# rusty hook drum tournament



## Mullet Masher (Aug 11, 2005)

3-14,15,16 on the texas city dike


----------



## V-Bottom (Jun 16, 2007)

* Boyds One Stop's Drum Tourney is the 28-30Th 409-948-4001 Tickets will be out next week at Boyds*


----------



## jamesgreeson (Jan 31, 2006)

Vbottom WHATS IT COST?


----------



## V-Bottom (Jun 16, 2007)

* Let me get w/ Jason on that. He's tied up at the fishin'show now. I'll go out on a limb and say $25 adults and $10 for kids up to 16 y/o w/ supervision. 100% payback in both divisions. Their are some details I need to work out w/ Jason. Most technical one concerns the BIG UGLY over 52". Read ur rule book!
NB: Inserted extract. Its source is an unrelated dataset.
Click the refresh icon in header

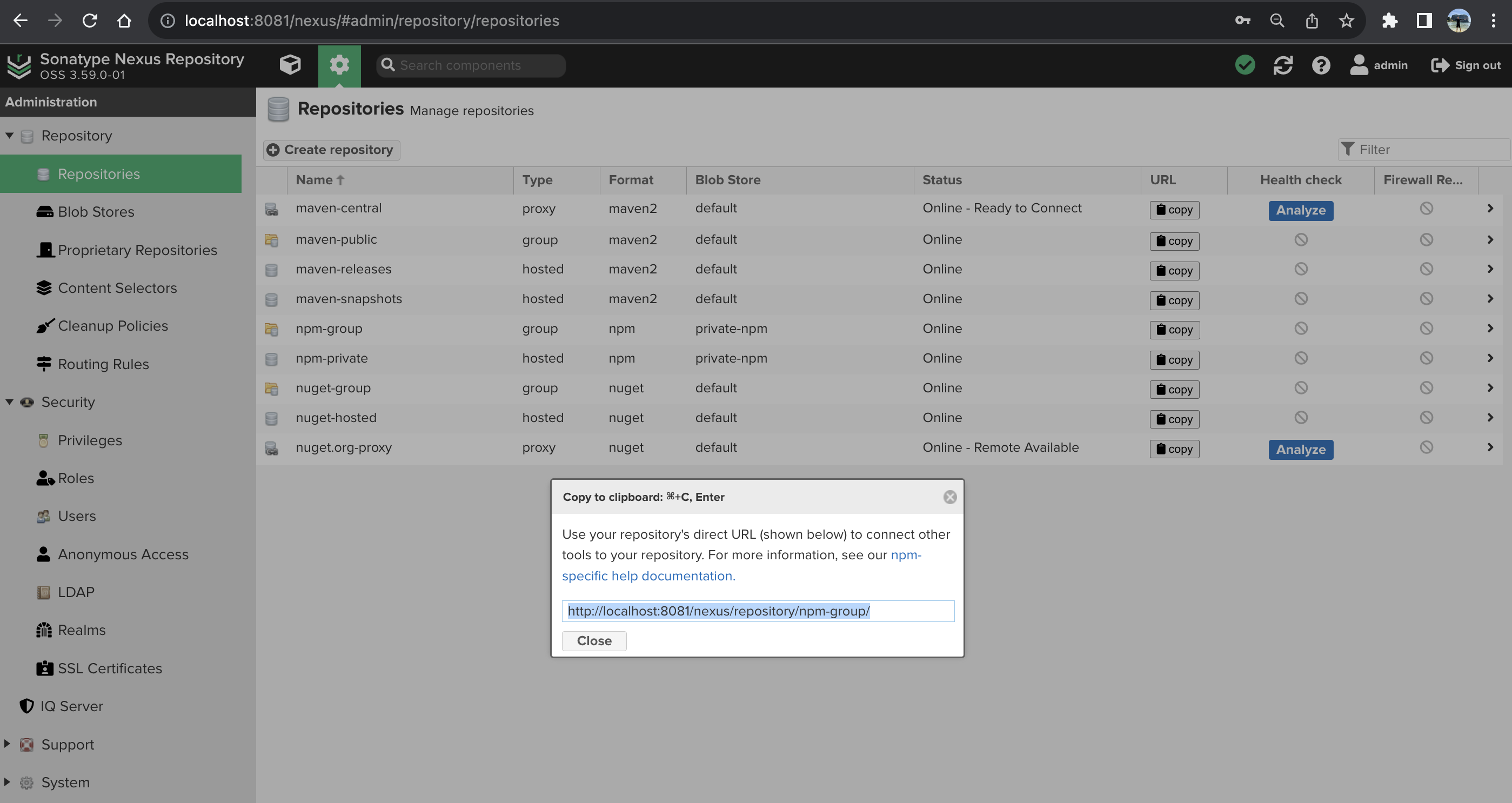[x=1283, y=64]
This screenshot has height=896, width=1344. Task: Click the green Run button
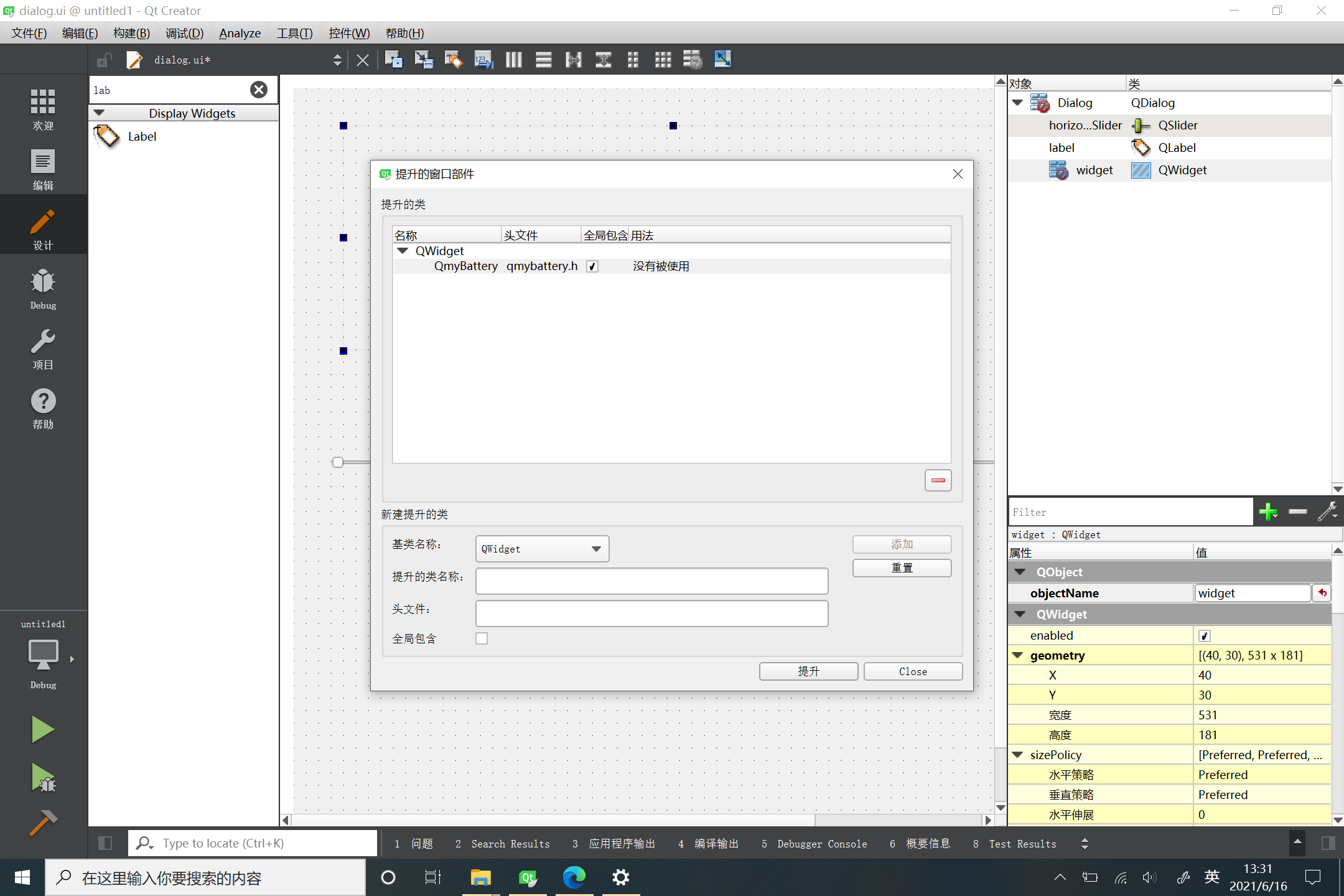click(42, 729)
This is NEW and concerns a person being given a shot at the Tx State Record. I have to call about this length (51.18"). In my position...I should know this already, but!!! Off the top of whats left of my head, I think it's another way of saying 51 1/8 in. being the Record length, w/ it weighing 80#. Details TBA soon. Anyone bringing in one that may beat the Tx State record, I have all the required paperwork and certfication #'s....If their is no TP&W Staff available, thats OK, will do it just like I did w/ the State Tarpon Record at Boyds. *


----------



## Mullet Masher (Aug 11, 2005)

*hi jacked*

Thanks for the hi jack, start your own for boyd's, rusty hooks is a differant tourney!


----------



## V-Bottom (Jun 16, 2007)

*Correction.....81# & say hello to John E. and T. Landry for me. I was weighing fish at Rusty Hooks DT's way before u ever heard of them!! No hijack intended. I don't think that way. U can fish ours too MM. *


----------



## Mullet Masher (Aug 11, 2005)

I was around since day 1 of the rusty hook club


----------